An investment banker, who didn’t wish to be identified pointed out that with the ongoing crisis in the NBFC sector, the rotation of money in the market has come to a halt, impacting many businesses. “This could impact the working capital flow in the business. However, it is hard to pinpoint any one particular reason that has led to the financial stress in his [Siddhartha’s] businesses,” said the banker.
In March, Siddhartha had sold his 20.32% stake in the Bengaluru-based mid-tier IT service firm Mindtree to infrastructure major Larsen & Toubro (L&T) for ₹3,269 crore to pare debt. There were even media reports of him looking to sell some of his commercial real estate assets, which could have raked in funds to the tune of ₹2,800 crore.
“I don’t want to speculate. Obviously, something was not comfortable for him and so uncomfortable that he decided to take an extreme step,” said Harish H.V., managing partner, ECube Investment Advisors, an ESG (environment, social and governance) platform.

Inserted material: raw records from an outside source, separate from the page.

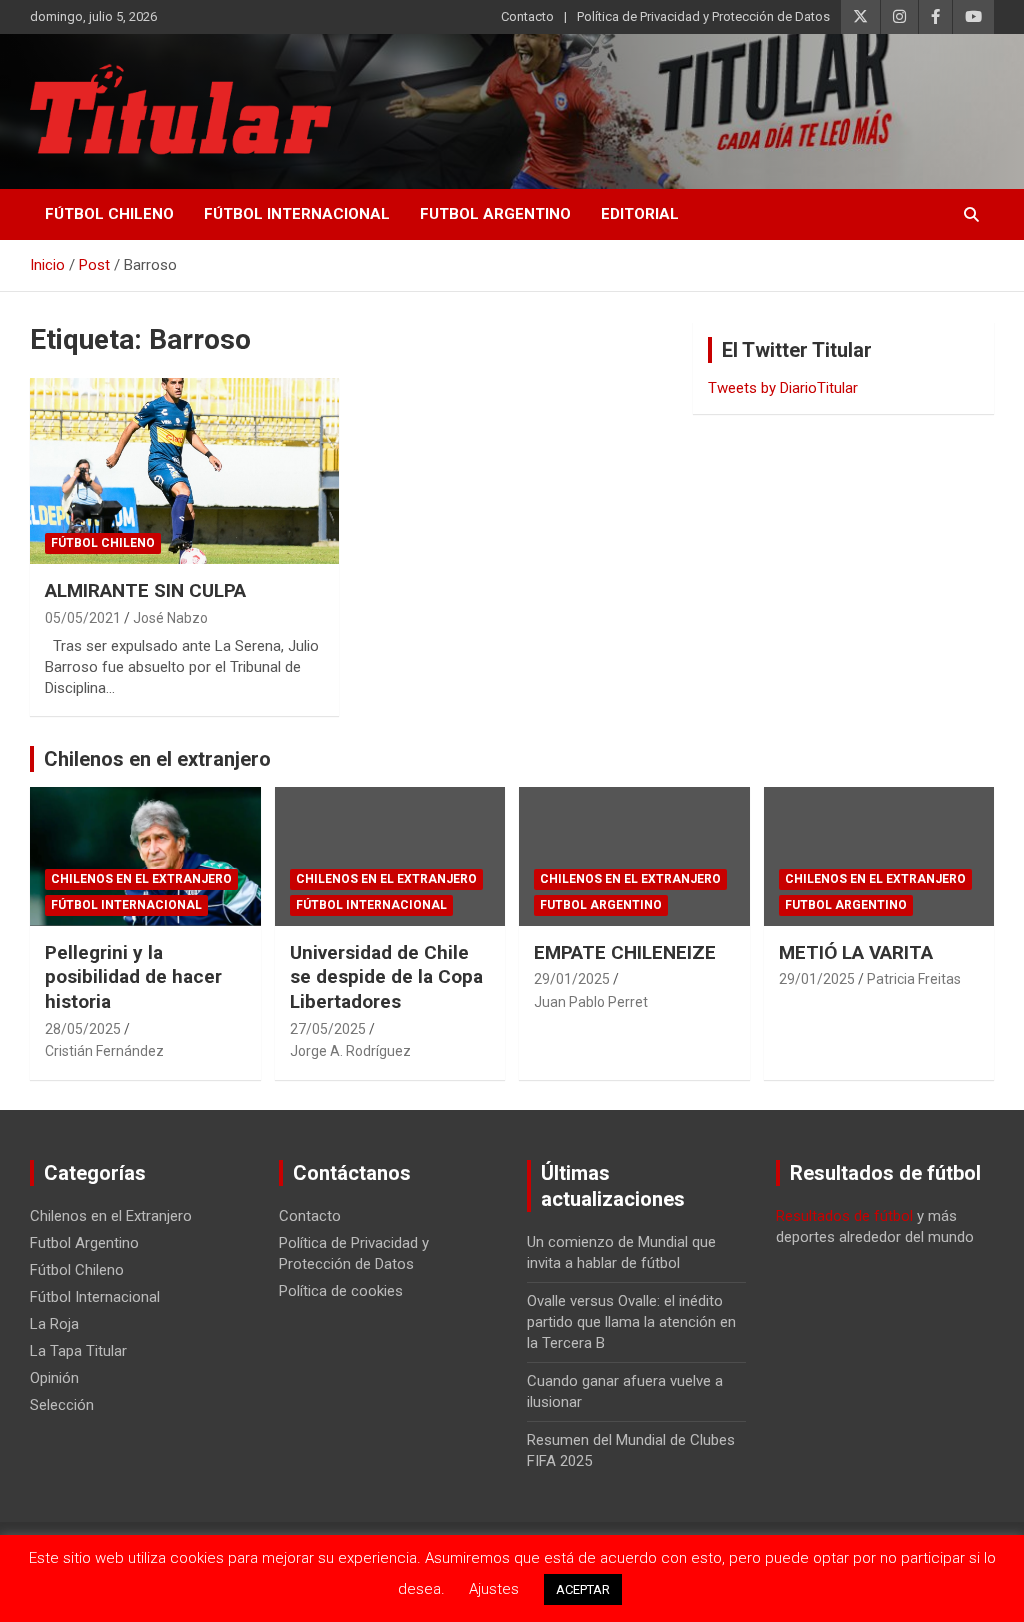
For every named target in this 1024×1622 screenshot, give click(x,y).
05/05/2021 (83, 618)
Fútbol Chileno (109, 214)
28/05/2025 (83, 1029)
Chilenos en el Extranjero (141, 879)
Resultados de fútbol (844, 1216)
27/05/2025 (328, 1029)
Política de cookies (341, 1291)
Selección (62, 1405)
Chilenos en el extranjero (157, 759)
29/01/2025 (572, 979)
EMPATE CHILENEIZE (625, 952)
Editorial (640, 214)
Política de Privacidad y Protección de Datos (703, 16)
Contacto (527, 16)
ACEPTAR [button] (583, 1589)
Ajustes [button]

There will be a lot of speculation—some real, some imagined. There will be one set which will blame the government and tax authorities, and there will be one that will try and paint him [Siddhartha] as a villain. The truth will be somewhere in the middleHarish H.V.

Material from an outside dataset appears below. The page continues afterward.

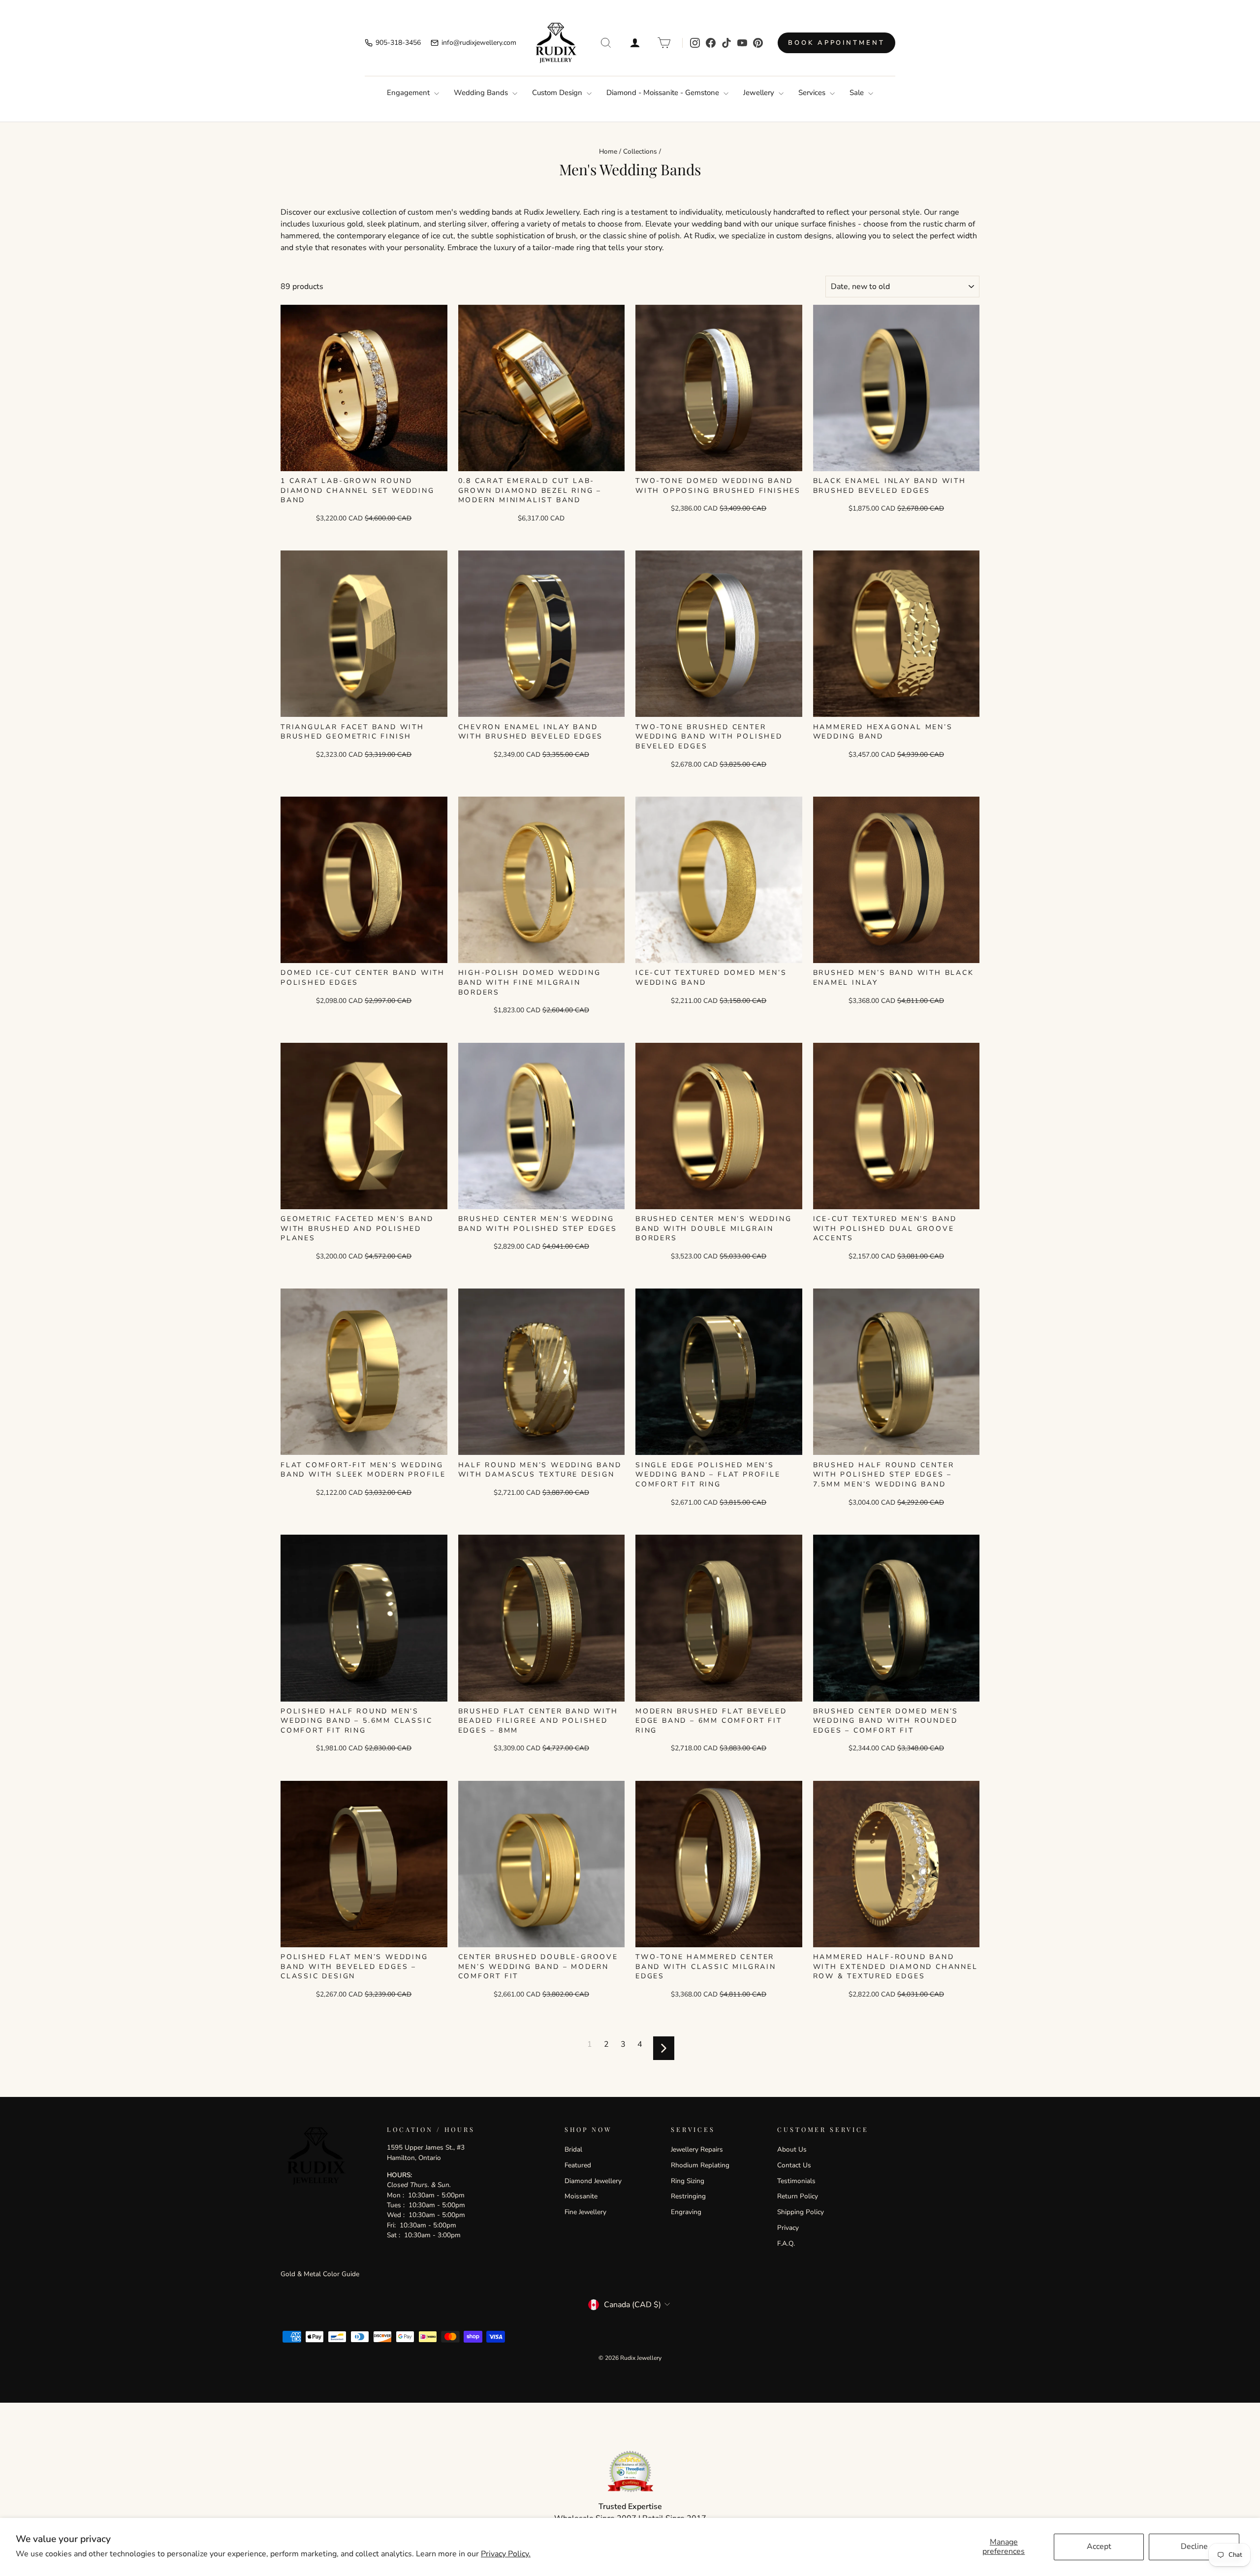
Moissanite (581, 2196)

An investor, who didn’t want to be identified, said, “I spoke to many of his [Siddhartha’s] close friends and colleagues and they told me financially things were not so bad that he had to take his life.”
But then Siddhartha, while being an affable person was also considered to be a loner, pointed out a person who knew him well. “He was a very private person. He didn’t open up to people easily,” said the person, who didn’t wish to be named. “He probably kept things to himself and couldn’t share it with his close circle of people. It is mentally stressful when you can’t share what you are going through.”
Siddhartha was a business leader who firmly set his sights on the endgame. His weapon: take long-term calls to create value. And that’s pretty much how he built his businesses, which span sectors such as real estate, logistics, financial services, and hospitality.
“He actually built the Internet cafe sector for India,” points out Mazumdar-Shaw. His first CCD outlet in Bengaluru in 1996 had Internet, a trend which spurred the Internet cafe revolution in the country. “To a large extent, Bengaluru’s startup culture owes a lot to what he did in the late ‘90s when he invested in Mindtree and a number of other companies,” added Harish.
Coffee is something that Siddhartha grew up with as his paternal family had been growing coffee in India since 1870. However, as a result of a split in the family in 1956, Siddhartha’s father chartered his own path in the coffee trade by acquiring an abandoned 479-acre coffee estate in Chikmagaluru in Karnataka.
It was only in the late ‘80s after Siddhartha had become a hotshot stockbroker in Mumbai that he started acquiring more coffee estates in the Deccan region to build up a sizeable coffee business. He made so much money in trading between 1985 and 1992 and bought 3,500 acres of coffee plantations in and around his father’s estate. In his personal capacity, he is said to own over 12,000 acres of plantation land in India, besides owning vast tracks of forest land outside of the country.
While the jury is still out on whether a debt overhang was the actual cause of Siddhartha’s death, in every tragedy, there are lessons to be learnt. “Having a huge debt or being over-leveraged does expose one to high risk. And if you don’t have the ways to manage that risk properly it will have a huge impact on you,” said Mazumdar-Shaw. “And it’s sad, as I didn’t expect Siddhartha to be that person. He was very resilient.”